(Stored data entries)
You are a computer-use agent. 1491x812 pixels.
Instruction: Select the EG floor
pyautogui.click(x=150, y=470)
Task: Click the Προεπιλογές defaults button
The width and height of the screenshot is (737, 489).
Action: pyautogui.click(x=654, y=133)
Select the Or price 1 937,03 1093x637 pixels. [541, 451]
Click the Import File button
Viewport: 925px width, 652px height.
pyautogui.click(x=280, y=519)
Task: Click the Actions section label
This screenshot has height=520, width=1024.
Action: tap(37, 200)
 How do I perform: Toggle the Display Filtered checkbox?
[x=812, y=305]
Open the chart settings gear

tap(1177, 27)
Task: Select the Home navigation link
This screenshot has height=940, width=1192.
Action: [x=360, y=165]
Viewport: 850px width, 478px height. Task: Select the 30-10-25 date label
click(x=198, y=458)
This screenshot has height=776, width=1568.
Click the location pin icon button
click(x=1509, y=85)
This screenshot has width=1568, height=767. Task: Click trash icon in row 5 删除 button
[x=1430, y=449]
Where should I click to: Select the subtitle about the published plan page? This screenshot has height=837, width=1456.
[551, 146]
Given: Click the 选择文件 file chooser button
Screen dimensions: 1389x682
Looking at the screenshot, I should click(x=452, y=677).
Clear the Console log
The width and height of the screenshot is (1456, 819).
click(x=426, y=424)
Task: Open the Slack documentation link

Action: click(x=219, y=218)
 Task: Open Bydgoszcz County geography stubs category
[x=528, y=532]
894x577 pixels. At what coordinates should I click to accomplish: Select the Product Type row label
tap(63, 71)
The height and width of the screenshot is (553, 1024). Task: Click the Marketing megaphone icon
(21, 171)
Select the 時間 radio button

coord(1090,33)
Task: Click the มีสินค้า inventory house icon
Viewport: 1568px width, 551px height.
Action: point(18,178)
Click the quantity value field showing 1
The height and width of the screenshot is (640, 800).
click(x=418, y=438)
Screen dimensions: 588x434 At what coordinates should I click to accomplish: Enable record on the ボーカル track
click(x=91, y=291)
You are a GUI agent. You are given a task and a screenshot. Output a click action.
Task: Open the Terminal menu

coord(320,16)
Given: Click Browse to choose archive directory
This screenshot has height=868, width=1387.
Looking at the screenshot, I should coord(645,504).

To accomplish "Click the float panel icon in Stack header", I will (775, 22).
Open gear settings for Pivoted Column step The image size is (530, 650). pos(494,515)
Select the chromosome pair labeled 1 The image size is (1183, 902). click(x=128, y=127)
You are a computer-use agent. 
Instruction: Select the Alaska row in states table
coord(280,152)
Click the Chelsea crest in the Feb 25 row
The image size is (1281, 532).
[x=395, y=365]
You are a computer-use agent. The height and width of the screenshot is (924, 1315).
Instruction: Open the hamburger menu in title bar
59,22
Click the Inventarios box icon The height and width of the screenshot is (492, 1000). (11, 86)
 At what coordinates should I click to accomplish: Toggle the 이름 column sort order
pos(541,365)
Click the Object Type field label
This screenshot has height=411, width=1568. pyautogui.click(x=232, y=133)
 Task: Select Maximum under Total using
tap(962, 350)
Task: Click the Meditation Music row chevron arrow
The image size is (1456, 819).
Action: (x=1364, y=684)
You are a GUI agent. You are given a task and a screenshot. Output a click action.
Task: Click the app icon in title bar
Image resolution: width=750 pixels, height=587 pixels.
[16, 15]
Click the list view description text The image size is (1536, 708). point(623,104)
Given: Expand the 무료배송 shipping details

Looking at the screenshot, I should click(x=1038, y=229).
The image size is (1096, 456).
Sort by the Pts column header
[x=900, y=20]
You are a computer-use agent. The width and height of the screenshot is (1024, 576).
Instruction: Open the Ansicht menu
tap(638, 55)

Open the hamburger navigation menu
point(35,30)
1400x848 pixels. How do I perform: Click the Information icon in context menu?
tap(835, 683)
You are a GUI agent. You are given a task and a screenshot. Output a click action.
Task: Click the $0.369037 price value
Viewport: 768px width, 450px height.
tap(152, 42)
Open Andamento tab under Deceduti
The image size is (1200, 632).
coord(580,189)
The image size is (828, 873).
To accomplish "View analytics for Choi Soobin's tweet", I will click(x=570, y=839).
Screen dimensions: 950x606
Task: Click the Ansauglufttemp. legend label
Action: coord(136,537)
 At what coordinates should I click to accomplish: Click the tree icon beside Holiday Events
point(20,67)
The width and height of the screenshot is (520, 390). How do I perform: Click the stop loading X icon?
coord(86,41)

GIVEN PROBLEM:
Reproduce every line of the data above verbatim, with no changes.

ANSWER TO THE PROBLEM:
You are a computer-use agent. 1491x812 pixels.
Instruction: Select the EG floor
pyautogui.click(x=150, y=470)
Task: Click the Προεπιλογές defaults button
The width and height of the screenshot is (737, 489).
Action: pyautogui.click(x=654, y=133)
Select the Or price 1 937,03 1093x637 pixels. [541, 451]
Click the Import File button
Viewport: 925px width, 652px height.
pyautogui.click(x=280, y=519)
Task: Click the Actions section label
This screenshot has height=520, width=1024.
Action: tap(37, 200)
 How do I perform: Toggle the Display Filtered checkbox?
[x=812, y=305]
Open the chart settings gear

tap(1177, 27)
Task: Select the Home navigation link
This screenshot has height=940, width=1192.
Action: [x=360, y=165]
Viewport: 850px width, 478px height. Task: Select the 30-10-25 date label
click(x=198, y=458)
This screenshot has height=776, width=1568.
Click the location pin icon button
click(x=1509, y=85)
This screenshot has width=1568, height=767. Task: Click trash icon in row 5 删除 button
[x=1430, y=449]
Where should I click to: Select the subtitle about the published plan page? This screenshot has height=837, width=1456.
[551, 146]
Given: Click the 选择文件 file chooser button
Screen dimensions: 1389x682
Looking at the screenshot, I should click(x=452, y=677).
Clear the Console log
The width and height of the screenshot is (1456, 819).
click(x=426, y=424)
Task: Open the Slack documentation link

Action: click(x=219, y=218)
 Task: Open Bydgoszcz County geography stubs category
[x=528, y=532]
894x577 pixels. At what coordinates should I click to accomplish: Select the Product Type row label
tap(63, 71)
The height and width of the screenshot is (553, 1024). Task: Click the Marketing megaphone icon
(21, 171)
Select the 時間 radio button

coord(1090,33)
Task: Click the มีสินค้า inventory house icon
Viewport: 1568px width, 551px height.
Action: point(18,178)
Click the quantity value field showing 1
The height and width of the screenshot is (640, 800).
click(x=418, y=438)
Screen dimensions: 588x434 At what coordinates should I click to accomplish: Enable record on the ボーカル track
click(x=91, y=291)
You are a GUI agent. You are given a task and a screenshot. Output a click action.
Task: Open the Terminal menu

coord(320,16)
Given: Click Browse to choose archive directory
This screenshot has height=868, width=1387.
Looking at the screenshot, I should coord(645,504).

To accomplish "Click the float panel icon in Stack header", I will (775, 22).
Open gear settings for Pivoted Column step The image size is (530, 650). pos(494,515)
Select the chromosome pair labeled 1 The image size is (1183, 902). click(x=128, y=127)
You are a computer-use agent. 
Instruction: Select the Alaska row in states table
coord(280,152)
Click the Chelsea crest in the Feb 25 row
The image size is (1281, 532).
[x=395, y=365]
You are a computer-use agent. The height and width of the screenshot is (924, 1315).
Instruction: Open the hamburger menu in title bar
59,22
Click the Inventarios box icon The height and width of the screenshot is (492, 1000). (11, 86)
 At what coordinates should I click to accomplish: Toggle the 이름 column sort order
pos(541,365)
Click the Object Type field label
This screenshot has height=411, width=1568. pyautogui.click(x=232, y=133)
 Task: Select Maximum under Total using
tap(962, 350)
Task: Click the Meditation Music row chevron arrow
The image size is (1456, 819).
Action: (x=1364, y=684)
You are a GUI agent. You are given a task and a screenshot. Output a click action.
Task: Click the app icon in title bar
Image resolution: width=750 pixels, height=587 pixels.
[16, 15]
Click the list view description text The image size is (1536, 708). point(623,104)
Given: Expand the 무료배송 shipping details

Looking at the screenshot, I should click(x=1038, y=229).
The image size is (1096, 456).
Sort by the Pts column header
[x=900, y=20]
You are a computer-use agent. The width and height of the screenshot is (1024, 576).
Instruction: Open the Ansicht menu
tap(638, 55)

Open the hamburger navigation menu
point(35,30)
1400x848 pixels. How do I perform: Click the Information icon in context menu?
tap(835, 683)
You are a GUI agent. You are given a task and a screenshot. Output a click action.
Task: Click the $0.369037 price value
Viewport: 768px width, 450px height.
tap(152, 42)
Open Andamento tab under Deceduti
The image size is (1200, 632).
coord(580,189)
The image size is (828, 873).
To accomplish "View analytics for Choi Soobin's tweet", I will click(x=570, y=839).
Screen dimensions: 950x606
Task: Click the Ansauglufttemp. legend label
Action: coord(136,537)
 At what coordinates should I click to accomplish: Click the tree icon beside Holiday Events
point(20,67)
The width and height of the screenshot is (520, 390). How do I perform: Click the stop loading X icon?
coord(86,41)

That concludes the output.